Data was downloaded from the
MPRAVarDB web server.
Variants originally mapped to hg19 (213,689 of 242,818) were lifted to hg38
using liftOver. 114 variants could not be mapped and were excluded.
The remaining variants were merged with the 29,129 natively hg38-mapped variants
to produce a total of 239,028 hg38 records.

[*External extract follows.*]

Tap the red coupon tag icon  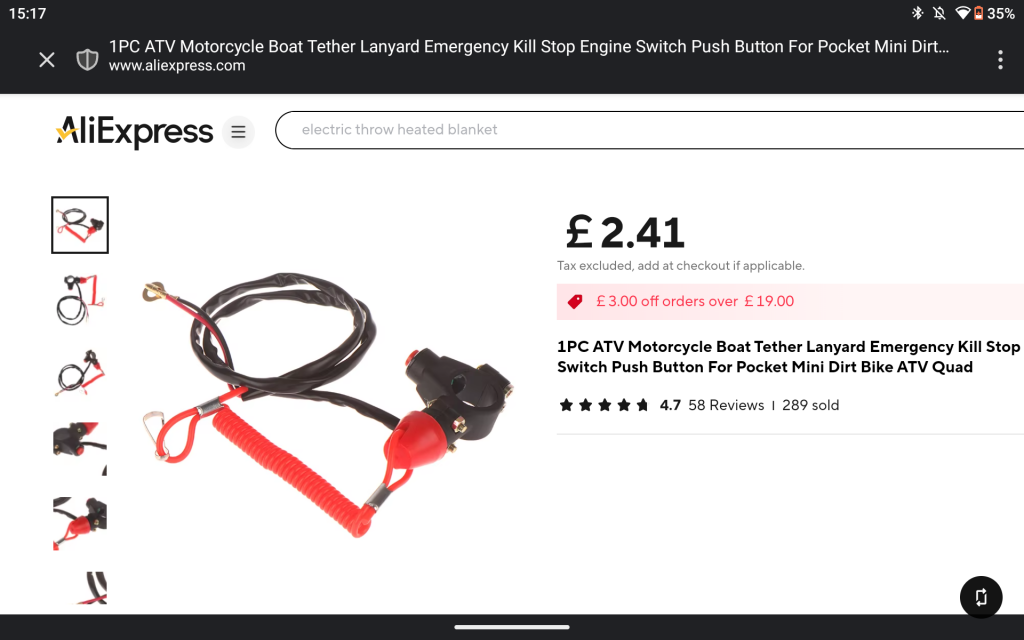pyautogui.click(x=575, y=302)
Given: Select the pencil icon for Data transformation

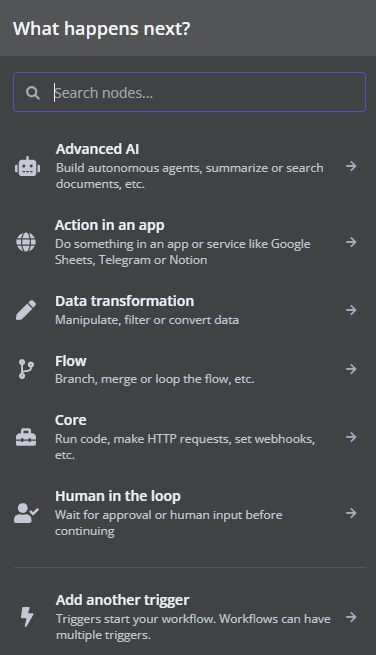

Significance thresholds across studies: The source studies in MPRAVarDB do not all use the same significance framework. Most studies apply a Benjamini-Hochberg FDR threshold (commonly 0.05 or 0.10), but some report only nominal regression p-values. For example, Tewhey et al., 2016 uses BH FDR < 0.05 to call "emVars", Griesemer et al., 2021 and McAfee et al., 2023 use BH FDR < 0.10, and Kircher et al., 2019 reports raw regression p-values rather than FDR. The track applies a uniform FDR < 0.05 / nominal p < 0.05 color cutoff for visual consistency, which is the more conservative of the FDR thresholds reported by the source studies. For any variant of interest, consult the source publication for the original significance call.
The data can be explored interactively in table format with the Table Browser or the Data Integrator and exported from there to spreadsheet or tab-sep tables. From scripts, the data can be accessed through our API, track=mpraVarDb.

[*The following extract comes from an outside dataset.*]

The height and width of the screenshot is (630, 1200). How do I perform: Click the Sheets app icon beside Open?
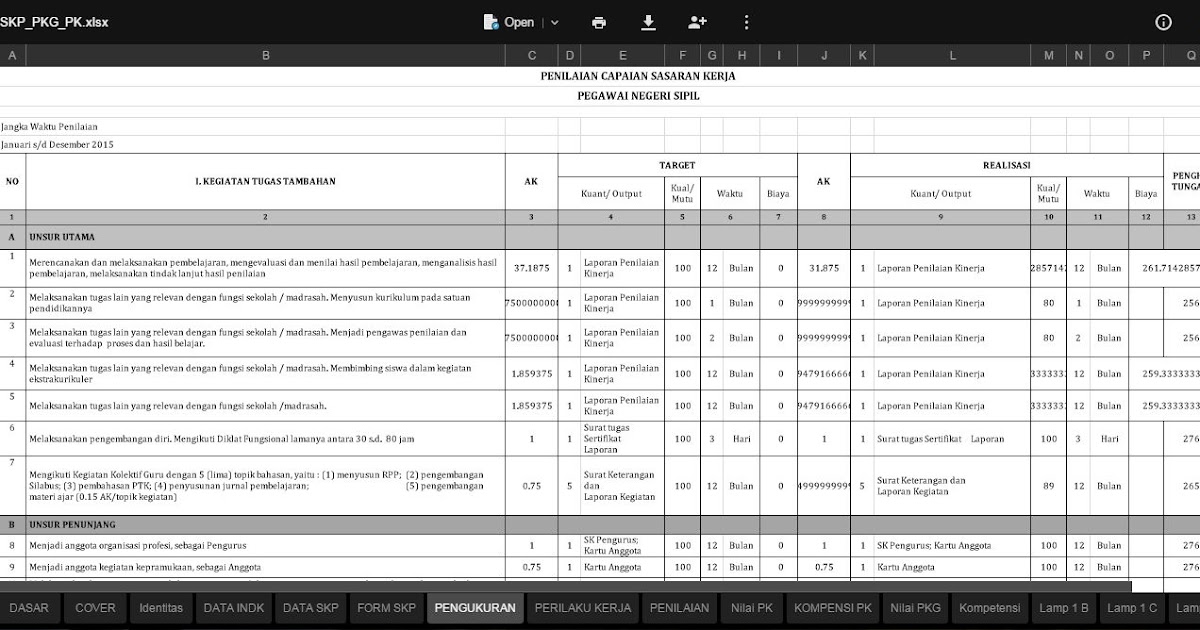pyautogui.click(x=489, y=21)
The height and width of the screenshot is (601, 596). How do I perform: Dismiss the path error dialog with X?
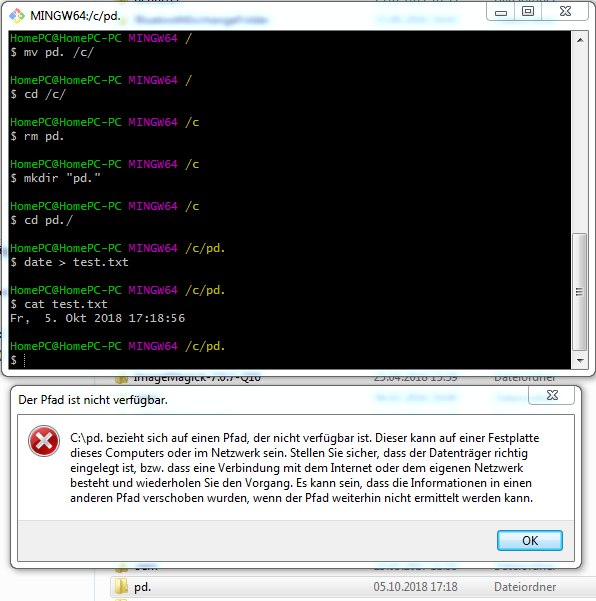[x=552, y=395]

For automated download and analysis, the genome annotation is stored in a bigBed file that can be downloaded from our download server. The file for this track is called mpravardb.bb. Individual regions or the whole genome annotation can be obtained using our tool bigBedToBed, which can be compiled from the source code or downloaded as a precompiled binary for your system. Instructions for downloading source code and binaries can be found here. The tool can also be used to obtain features within a given range, e.g. bigBedToBed http://hgdownload.soe.ucsc.edu/gbdb/hg38/mpra/mpravardb/mpravardb.bb -chrom=chr21 -start=0 -end=100000000 stdout
The original annotation source data can be downloaded from the MPRAVarDB web server.
Thanks to Tao Wang and colleagues at the University of Florida for creating and maintaining the MPRAVarDB database.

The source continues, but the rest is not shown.